#### Task directions
Set down exactly the lines below between the line holding "Click the edit pencil icon for Abdul Raahith" and the line holding "Task: Click the Proceed to Pay button", inclusive; no other line belongs in the answer.

(Items from a data source)

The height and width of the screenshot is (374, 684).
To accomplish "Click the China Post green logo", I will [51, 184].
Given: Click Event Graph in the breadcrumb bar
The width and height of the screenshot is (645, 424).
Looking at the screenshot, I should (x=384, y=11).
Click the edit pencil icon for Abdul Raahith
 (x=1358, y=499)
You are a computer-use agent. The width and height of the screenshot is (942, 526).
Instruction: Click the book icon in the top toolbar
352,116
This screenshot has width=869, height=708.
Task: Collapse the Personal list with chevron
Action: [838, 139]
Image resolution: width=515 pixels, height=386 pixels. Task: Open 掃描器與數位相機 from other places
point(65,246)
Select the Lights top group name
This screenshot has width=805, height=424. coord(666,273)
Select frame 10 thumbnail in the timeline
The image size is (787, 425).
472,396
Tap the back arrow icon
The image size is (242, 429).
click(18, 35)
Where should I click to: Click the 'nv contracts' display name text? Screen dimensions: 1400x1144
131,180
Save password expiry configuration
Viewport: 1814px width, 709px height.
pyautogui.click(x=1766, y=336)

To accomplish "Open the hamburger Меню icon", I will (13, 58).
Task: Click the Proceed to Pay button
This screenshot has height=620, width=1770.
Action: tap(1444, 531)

#### Solution to this task
Click the edit pencil icon for Abdul Raahith
 (x=1358, y=499)
You are a computer-use agent. The width and height of the screenshot is (942, 526).
Instruction: Click the book icon in the top toolbar
352,116
This screenshot has width=869, height=708.
Task: Collapse the Personal list with chevron
Action: [838, 139]
Image resolution: width=515 pixels, height=386 pixels. Task: Open 掃描器與數位相機 from other places
point(65,246)
Select the Lights top group name
This screenshot has width=805, height=424. coord(666,273)
Select frame 10 thumbnail in the timeline
The image size is (787, 425).
472,396
Tap the back arrow icon
The image size is (242, 429).
click(18, 35)
Where should I click to: Click the 'nv contracts' display name text? Screen dimensions: 1400x1144
131,180
Save password expiry configuration
Viewport: 1814px width, 709px height.
pyautogui.click(x=1766, y=336)

To accomplish "Open the hamburger Меню icon", I will (13, 58).
Task: Click the Proceed to Pay button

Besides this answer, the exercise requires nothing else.